May 7, 2018

A few things that you should know about the social search networkand how it is configured to work

A few things that you should know about the social search networkand how it is configured to work:

1) Now the process of data clustering is started, and it happens once an hour. We made it be so frequent because it is easier to test it. Some cron jobs are running every hour, and are updating the Sphinx data on the server. After a while, we will change the data to be clustered once a day, which will be enough.

2) Users are divided into groups when they fill in the questionnaire. If the user is not logged into Zabang, or did not complete the survey, then the Search will work for that user as before, and no social search will apply, because we don't know who that user is.

3) Information about logged in users is collected regardless of whether they belong to any group yet, or not. In other words, the information about what a logged in user is looking for and what interests him - is being recorded for all logged in users. However, as long as the logged in user has not filled in the questionnaire, that information about the user is not used at all. As soon as the logged in user fills in the questionnaire, he is assigned to SIGs, and the data that was gathered about him starts being used by the system automatically, and is added to the data of other users belonging to the same social network. All the data gathered about users belonging to the same social network, help users to obtain relevant information for their social network.

4) Let's say a new user has just registered, and didn't have time do do any searches on Zabang, but he did fill in the questionnaire. As a result of that, the system will put him in the appropriate social network and will start showing him content that is potentially interesting to him, based only on his demographic data, and on the data gathered from other users from the same social network.
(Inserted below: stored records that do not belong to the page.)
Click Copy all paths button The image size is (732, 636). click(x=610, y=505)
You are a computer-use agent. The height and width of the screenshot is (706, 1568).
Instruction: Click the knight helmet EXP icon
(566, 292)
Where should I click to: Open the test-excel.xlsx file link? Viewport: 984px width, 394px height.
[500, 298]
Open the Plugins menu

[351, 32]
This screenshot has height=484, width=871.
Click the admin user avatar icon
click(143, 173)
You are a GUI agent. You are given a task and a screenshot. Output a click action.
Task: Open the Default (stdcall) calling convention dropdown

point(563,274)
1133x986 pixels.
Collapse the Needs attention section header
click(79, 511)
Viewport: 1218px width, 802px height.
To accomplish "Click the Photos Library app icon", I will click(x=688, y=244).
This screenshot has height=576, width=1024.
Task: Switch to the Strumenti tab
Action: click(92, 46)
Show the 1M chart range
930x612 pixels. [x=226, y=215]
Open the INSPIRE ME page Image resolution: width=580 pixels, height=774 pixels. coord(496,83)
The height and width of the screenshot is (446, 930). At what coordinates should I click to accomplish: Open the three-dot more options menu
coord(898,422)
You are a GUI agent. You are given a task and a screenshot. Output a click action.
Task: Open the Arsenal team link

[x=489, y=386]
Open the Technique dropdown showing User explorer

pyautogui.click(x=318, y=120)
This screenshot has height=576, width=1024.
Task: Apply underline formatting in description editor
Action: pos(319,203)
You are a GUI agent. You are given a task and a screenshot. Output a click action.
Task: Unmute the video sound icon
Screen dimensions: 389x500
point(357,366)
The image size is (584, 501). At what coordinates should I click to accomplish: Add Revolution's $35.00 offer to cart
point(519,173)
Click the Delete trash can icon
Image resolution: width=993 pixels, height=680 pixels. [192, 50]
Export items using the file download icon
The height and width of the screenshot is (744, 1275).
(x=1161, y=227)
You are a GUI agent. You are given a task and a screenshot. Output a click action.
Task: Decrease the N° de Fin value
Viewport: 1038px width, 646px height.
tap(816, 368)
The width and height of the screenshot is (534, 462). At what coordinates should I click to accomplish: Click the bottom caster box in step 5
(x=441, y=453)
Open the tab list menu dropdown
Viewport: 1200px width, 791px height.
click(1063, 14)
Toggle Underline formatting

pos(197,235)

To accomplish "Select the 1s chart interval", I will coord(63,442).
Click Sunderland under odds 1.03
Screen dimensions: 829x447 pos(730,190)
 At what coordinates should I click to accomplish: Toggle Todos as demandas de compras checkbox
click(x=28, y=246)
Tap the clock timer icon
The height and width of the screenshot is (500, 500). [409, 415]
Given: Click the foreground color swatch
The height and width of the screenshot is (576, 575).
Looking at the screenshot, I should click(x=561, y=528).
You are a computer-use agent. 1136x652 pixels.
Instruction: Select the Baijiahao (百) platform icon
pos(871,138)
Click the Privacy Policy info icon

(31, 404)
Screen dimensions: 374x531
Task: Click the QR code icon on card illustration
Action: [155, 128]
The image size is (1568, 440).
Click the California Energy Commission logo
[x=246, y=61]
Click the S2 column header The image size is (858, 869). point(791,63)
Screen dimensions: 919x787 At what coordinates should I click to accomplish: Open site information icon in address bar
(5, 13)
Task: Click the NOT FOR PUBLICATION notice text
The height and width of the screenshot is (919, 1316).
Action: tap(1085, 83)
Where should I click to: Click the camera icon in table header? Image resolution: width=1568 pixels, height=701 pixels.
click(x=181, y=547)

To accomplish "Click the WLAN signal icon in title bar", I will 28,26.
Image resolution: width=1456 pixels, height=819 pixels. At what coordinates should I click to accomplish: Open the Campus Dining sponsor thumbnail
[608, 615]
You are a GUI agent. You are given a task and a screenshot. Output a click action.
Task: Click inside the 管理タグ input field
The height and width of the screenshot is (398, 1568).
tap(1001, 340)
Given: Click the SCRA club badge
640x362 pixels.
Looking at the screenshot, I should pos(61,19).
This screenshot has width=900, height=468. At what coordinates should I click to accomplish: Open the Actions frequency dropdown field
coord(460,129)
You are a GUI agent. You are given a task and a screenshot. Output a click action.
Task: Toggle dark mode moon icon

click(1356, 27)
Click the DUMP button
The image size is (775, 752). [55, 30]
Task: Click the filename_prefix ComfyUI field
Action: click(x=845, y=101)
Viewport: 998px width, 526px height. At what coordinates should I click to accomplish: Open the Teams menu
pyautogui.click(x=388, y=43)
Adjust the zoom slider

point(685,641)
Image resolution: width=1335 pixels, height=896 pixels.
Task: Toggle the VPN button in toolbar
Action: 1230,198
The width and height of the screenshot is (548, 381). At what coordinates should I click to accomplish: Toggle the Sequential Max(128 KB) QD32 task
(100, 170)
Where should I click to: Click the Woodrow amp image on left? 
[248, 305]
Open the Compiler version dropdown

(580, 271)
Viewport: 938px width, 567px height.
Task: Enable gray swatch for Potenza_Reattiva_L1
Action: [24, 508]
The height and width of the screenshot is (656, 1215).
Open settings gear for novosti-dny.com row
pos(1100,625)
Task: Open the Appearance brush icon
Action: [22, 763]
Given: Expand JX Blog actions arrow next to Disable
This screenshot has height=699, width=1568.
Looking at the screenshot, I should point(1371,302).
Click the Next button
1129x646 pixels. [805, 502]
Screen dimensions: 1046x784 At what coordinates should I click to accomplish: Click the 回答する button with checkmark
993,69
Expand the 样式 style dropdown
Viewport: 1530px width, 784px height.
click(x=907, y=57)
5) The search results that users from a specific social network are visiting - determine what search results are considered as being more relevant for that social network. Over time, the system learns that certain search results get a lot more hits than others, which means that users from that social network are primarily interested in some results, and not interested as much in others. The results that are of a higher interest to that social network are pushed up for all members of that social network when searching for specific keywords.

6) The social network updates and distribution occurs once per hour, and is triggered by one of the cron jobs, as described in point 1 from above.

7) In order to start testing the social network, it is desirable to attract about 362 users or more to fill in our questionnaire. After that, they should be actively using the Zabang search. At that point, the social network and machine learning system that we developed will work at their full capacity and will work at its best.

It has been a lot of work, but it is getting there underneath the shell.